Personal information
- Born: July 3, 1993 (age 32) Columbus, Georgia, U.S.
- Listed height: 6 ft 3 in (1.91 m)
- Listed weight: 208 lb (94 kg)

Career information
- High school: Elkins (Missouri City, Texas)
- College: North Texas

Career history
- Seattle Seahawks (2016–2017)*; Seattle Seahawks (2017-2018); Montreal Alouettes (2019)*; Houston Texans (2019)*;
- * Offseason and/or practice squad member only

= Jamal Marshall =

American gridiron football player (born 1993)

Jamal Marshall (born July 3, 1993) is an American former football cornerback. He played college football at North Texas. He was signed by the Seattle Seahawks in 2016.

==Early life==
Marshall was late to football only playing varsity his senior year finishing with 46 tackles, 20 PBUs and seven sacks as a senior while also running track at Elkins. Marshall had a highly decorated high school track career. He was a member of the 4 x 400 m relay team that made it to state in 2011, the following year Marshall made it to state in the 400 metres dash where he placed 5th with a 47.60 . Aldrich Bailey placing first with a time of 45.8. Marshall's personal best in high jump was 6'4 and running a 21.50 in the 200 metres dash.

==College career==
Marshall received an athletic scholarship to attend University of North Texas, where he played for the North Texas Mean Green football team from 2012 to 2015. He began his career at North Texas as a Cornerback and played as a true freshman mainly on special teams.

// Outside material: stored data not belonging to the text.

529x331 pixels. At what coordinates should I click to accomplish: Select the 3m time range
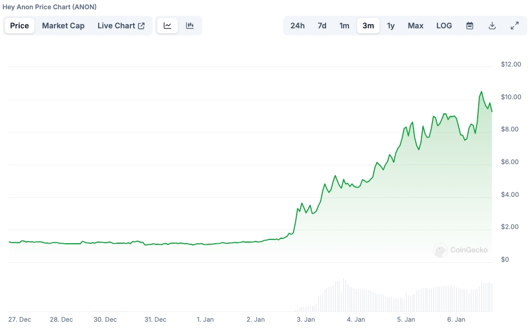pyautogui.click(x=368, y=26)
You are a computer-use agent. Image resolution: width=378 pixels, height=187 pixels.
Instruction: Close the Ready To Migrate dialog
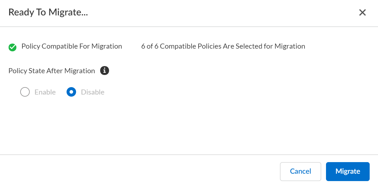click(362, 12)
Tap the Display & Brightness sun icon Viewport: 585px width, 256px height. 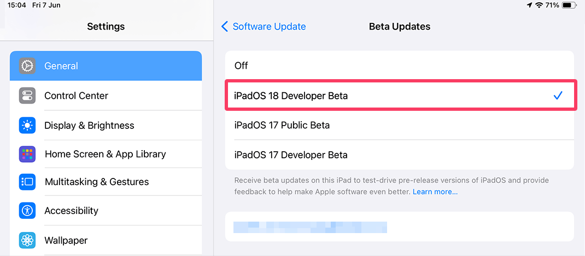point(27,126)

He switched to Outside linebacker after his freshman year due to high potential seen by the coaching staff. He shadowed outside linebacker Will Wright until his junior where he finally had his break out year at linebacker. Marshall saw action in all 12 games, notching 54 total tackles, including 36 solo, and 7.5 TFL. The prior year he had 27 tackles saw action in all 12 games and notched a season high of five tackles against Tulane. During the Heart of Dallas Bowl game he forced a key turnover sparking his path at linebacker. Heading into his final year Marshall decided to go back to his original position, cornerback. His switch back to corner lead him to have a down year only racking up 19 tackles and 3 Pbus.

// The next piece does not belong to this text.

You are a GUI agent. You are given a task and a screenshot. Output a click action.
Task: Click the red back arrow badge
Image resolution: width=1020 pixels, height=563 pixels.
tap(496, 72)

Marshall also competed in track & field at North Texas as a relay sprinter, helping the 4 × 400 m relay team reach the regional meet with a time of 3:09.01. He also competed in the 200 m dash and set a time of 20.98

==Professional career==

Marshall was signed to the Seattle Seahawks after impressing coaches after the three day rookie Mini-camp in 2016 as a tryout player. He was waived on June 1, 2017. He signed again with the Seattle Seahawks in the 2017 preseason.

Pre-draft measurables
| Height | Weight | Arm length | Hand span | 40-yard dash | 10-yard split | 20-yard split | 20-yard shuttle | Three-cone drill | Vertical jump | Broad jump | Bench press |
| 6 ft 3 in (1.91 m) | 213 lb (97 kg) | 33.5 in (0.85 m) | 9.75 in (0.25 m) | 4.41 s | 1.56 s | 2.55 s | 4.11 s | 6.77 s | 43 in (1.09 m) | 11 ft 3 in (3.43 m) | 10 reps |
All values from NFL Combine and Pro Day

==Mixed martial arts career==

In October 2018, Marshall announced he would start an MMA career and had been training for several months, although he had no previous experience in mixed martial arts. Marshall made his amateur MMA debut on November 2, 2018, in which he was defeated by Isaac Moreno via submission in the final round. Since making his debut however, Marshall has not competed in any professional fights.